_Problem set_
1 - Output the section of the essay on technology and digital public history that begins at the words "But I was surprised" and ends after the words "for the public?", copied exactly.
2 - In the essay on technology and digital public history, what does Lara Putnam say historians may end up sacrificing in exchange for time- and money-saving conveniences?
3 - Rewrite the paragraph of the essay on technology and digital public history that begins "Moving on to a different conundrum" as a shorter bulleted list, keeping its main facts.

The Impacts of Technology on Digital Public History

It’s clear that rapid advancements in technology over the past 20-30 years have presented public history practitioners with new opportunities. More interesting to me, however, are the challenges that come with this constant progression. For example, I was fascinated to learn about the OHMS tool that I posted about a few weeks ago. Doug Boyd’s article, “OHMS: Enhancing Access to Oral History for Free,” plainly states the advantages of annotating oral history interviews and search functions.

But I was surprised that no word of caution was included in Boyd’s article about the dangers that come along with these advances, dangers posed to the scholars using these tools, the field at large, and the general public. In her 2016 American Historical Review article “The Transnational and the Text-Searchable: Digitized Sources and the Shadows They Cast,” Lara Putnam notes that in exchange for time- and money-saving conveniences (like the digitization and searchability of an oral history interview), historians may end up sacrificing necessary depth and context. The ability to quickly search for specific terms or names also has the ability to change the questions we ask and the stories we tell. How should historians account for this as they create digital projects with and for the public?

Moving on to a different conundrum — the smart phone. For years staff at cultural institutions have been struggling to maintain or increase visitation to their organizations. As Colleen Dilenschneider posted in 2017: “[People] would rather stay home…home is comfortable — and you can be more ‘connected’ to others than ever before.” (The data she cites is pre-pandemic, so this preference to remain at home may no longer be accurate.)

Faced with this challenge, some organizations leaned hard into what they do best: space- and place-based experiences. They also utilized the same technology that was inadvertently reducing participation, the smart phone. Projects like and Cleveland Historical inspired users to get out of their house and into their cities, engaging with history content through tours, augmented reality, and interactive maps. Exhibits like WWI: Love & Sorrow didn’t ask visitors to choose between their phone and a museum experience. It allowed visitors to do both, but in a way that forced visitors to leave their home. “Once downloaded, the app has minimal content…The main content is not available until the mobile user is at the museum.” (Hart and Brownbill, “Storyteller – World War One: Love and Sorrow – A hybrid exhibition mobile experience.”)

In an era where so much lies at our fingertips, digital history projects must incorporate the technology that its public is already familiar with, but in a way that stimulates wonder and surprise.

_Data extract_
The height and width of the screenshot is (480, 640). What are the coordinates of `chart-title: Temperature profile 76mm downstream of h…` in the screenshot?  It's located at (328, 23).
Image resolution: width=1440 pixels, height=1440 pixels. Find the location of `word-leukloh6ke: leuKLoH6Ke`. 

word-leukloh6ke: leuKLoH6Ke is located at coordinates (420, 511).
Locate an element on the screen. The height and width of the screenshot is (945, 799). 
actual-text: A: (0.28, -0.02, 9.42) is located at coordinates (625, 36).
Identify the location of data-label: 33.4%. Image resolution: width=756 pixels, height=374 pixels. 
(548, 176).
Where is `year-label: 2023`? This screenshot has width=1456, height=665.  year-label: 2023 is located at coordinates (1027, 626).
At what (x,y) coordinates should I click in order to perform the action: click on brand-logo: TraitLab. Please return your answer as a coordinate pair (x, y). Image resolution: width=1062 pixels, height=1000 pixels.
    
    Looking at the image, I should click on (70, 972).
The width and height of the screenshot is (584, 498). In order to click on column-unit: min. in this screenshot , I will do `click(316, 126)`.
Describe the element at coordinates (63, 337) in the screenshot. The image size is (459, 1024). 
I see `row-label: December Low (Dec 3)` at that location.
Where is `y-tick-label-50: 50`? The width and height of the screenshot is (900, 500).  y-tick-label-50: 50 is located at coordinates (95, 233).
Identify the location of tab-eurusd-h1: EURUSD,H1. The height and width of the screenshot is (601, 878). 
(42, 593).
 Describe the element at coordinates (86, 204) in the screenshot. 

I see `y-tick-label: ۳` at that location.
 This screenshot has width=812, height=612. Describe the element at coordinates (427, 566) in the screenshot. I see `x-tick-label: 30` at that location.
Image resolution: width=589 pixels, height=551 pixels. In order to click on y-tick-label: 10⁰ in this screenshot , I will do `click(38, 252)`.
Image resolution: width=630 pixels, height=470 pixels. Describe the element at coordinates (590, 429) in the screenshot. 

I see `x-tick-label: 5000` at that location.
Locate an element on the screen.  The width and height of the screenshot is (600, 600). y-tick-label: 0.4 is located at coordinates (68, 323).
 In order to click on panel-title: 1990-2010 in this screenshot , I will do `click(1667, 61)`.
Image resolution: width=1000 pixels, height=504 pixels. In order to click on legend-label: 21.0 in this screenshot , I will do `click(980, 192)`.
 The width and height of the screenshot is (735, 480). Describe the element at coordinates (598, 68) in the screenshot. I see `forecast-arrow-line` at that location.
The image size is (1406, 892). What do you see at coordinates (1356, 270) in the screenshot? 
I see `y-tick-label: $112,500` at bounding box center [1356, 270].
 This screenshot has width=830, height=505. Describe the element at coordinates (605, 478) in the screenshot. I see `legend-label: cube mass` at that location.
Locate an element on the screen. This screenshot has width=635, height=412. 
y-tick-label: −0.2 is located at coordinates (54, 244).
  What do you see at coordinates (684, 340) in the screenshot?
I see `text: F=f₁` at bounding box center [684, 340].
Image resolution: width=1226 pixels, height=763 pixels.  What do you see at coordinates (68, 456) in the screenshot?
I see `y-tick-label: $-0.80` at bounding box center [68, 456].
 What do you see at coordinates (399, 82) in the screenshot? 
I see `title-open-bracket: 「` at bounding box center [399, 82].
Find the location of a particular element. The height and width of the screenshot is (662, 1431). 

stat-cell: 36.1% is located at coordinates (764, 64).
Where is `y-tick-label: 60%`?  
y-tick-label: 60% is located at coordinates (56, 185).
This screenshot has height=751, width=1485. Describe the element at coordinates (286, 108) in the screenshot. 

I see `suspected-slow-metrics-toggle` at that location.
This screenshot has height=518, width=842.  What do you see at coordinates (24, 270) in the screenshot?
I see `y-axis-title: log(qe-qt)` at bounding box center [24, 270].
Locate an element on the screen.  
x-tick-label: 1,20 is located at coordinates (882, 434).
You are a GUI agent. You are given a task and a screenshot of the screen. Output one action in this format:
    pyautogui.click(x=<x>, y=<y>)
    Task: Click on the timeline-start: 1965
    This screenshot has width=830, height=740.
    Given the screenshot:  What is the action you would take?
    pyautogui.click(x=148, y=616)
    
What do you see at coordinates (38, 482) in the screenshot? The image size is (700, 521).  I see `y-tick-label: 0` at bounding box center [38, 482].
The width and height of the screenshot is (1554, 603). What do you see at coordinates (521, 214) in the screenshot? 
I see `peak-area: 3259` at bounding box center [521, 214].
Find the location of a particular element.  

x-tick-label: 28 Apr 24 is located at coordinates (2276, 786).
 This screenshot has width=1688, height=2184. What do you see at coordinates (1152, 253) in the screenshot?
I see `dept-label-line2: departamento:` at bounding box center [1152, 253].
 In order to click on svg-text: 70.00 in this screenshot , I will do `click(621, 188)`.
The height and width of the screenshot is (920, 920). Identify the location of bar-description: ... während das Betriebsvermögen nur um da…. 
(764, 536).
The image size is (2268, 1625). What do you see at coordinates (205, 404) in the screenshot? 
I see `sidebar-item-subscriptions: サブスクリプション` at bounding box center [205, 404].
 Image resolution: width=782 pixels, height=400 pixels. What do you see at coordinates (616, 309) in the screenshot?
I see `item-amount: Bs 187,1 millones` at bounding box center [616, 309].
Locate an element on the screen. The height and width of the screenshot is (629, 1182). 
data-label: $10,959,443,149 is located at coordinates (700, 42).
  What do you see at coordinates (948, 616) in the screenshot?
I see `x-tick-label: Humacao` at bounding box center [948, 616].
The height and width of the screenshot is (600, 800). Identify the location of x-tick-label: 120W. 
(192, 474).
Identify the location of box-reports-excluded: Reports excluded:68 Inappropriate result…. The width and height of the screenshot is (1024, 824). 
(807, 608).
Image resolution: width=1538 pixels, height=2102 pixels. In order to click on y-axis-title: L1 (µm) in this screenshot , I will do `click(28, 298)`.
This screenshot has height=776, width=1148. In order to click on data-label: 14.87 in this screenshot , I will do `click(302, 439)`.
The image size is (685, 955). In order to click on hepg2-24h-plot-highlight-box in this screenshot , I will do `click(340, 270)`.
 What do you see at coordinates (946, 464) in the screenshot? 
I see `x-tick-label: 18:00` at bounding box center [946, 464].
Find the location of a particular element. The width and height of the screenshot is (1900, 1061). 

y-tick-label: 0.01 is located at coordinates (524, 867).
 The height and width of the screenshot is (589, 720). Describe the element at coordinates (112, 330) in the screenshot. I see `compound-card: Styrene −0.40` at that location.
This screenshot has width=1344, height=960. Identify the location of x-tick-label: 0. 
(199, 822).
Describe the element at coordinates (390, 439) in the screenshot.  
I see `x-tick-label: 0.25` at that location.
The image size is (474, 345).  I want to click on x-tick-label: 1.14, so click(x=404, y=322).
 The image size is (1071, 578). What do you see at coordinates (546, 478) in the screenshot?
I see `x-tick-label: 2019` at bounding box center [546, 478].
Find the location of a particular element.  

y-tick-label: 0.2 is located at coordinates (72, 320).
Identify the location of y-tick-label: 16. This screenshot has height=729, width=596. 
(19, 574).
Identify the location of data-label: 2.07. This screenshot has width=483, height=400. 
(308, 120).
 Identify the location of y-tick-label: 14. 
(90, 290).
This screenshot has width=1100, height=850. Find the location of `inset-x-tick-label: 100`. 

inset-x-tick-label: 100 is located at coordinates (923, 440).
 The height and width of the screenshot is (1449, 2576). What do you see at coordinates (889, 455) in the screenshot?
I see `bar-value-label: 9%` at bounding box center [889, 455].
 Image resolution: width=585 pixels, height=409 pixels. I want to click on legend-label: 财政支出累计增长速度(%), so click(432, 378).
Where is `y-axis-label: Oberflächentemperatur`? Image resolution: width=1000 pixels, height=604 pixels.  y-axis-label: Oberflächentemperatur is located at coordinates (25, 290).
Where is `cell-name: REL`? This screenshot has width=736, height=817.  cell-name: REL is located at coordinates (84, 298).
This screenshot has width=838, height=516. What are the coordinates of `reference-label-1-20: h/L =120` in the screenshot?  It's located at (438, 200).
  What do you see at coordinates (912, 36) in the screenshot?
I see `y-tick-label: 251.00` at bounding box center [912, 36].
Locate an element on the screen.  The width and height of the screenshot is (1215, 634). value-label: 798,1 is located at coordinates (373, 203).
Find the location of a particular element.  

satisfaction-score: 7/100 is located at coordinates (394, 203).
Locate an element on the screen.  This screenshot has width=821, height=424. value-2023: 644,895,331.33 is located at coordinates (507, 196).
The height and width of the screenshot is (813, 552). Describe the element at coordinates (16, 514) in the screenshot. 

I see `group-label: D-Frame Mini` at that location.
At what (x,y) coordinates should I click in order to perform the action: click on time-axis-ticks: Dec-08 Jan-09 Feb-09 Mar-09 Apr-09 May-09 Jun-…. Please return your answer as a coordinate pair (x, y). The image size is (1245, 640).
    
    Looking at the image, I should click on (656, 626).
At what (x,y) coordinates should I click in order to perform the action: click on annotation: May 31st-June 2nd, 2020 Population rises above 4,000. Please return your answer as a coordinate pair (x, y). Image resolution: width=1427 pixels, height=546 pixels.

_Exercise answers_
1 -
But I was surprised that no word of caution was included in Boyd’s article about the dangers that come along with these advances, dangers posed to the scholars using these tools, the field at large, and the general public. In her 2016 American Historical Review article “The Transnational and the Text-Searchable: Digitized Sources and the Shadows They Cast,” Lara Putnam notes that in exchange for time- and money-saving conveniences (like the digitization and searchability of an oral history interview), historians may end up sacrificing necessary depth and context. The ability to quickly search for specific terms or names also has the ability to change the questions we ask and the stories we tell. How should historians account for this as they create digital projects with and for the public?

2 - Necessary depth and context.

3 -
- The smart phone presents a different conundrum.
- For years, staff at cultural institutions have struggled to maintain or increase visitation.
- In 2017, Colleen Dilenschneider wrote that people would rather stay home, where it is comfortable and they can be more "connected" to others than ever before.
- Her data is pre-pandemic, so this preference to remain at home may no longer be accurate.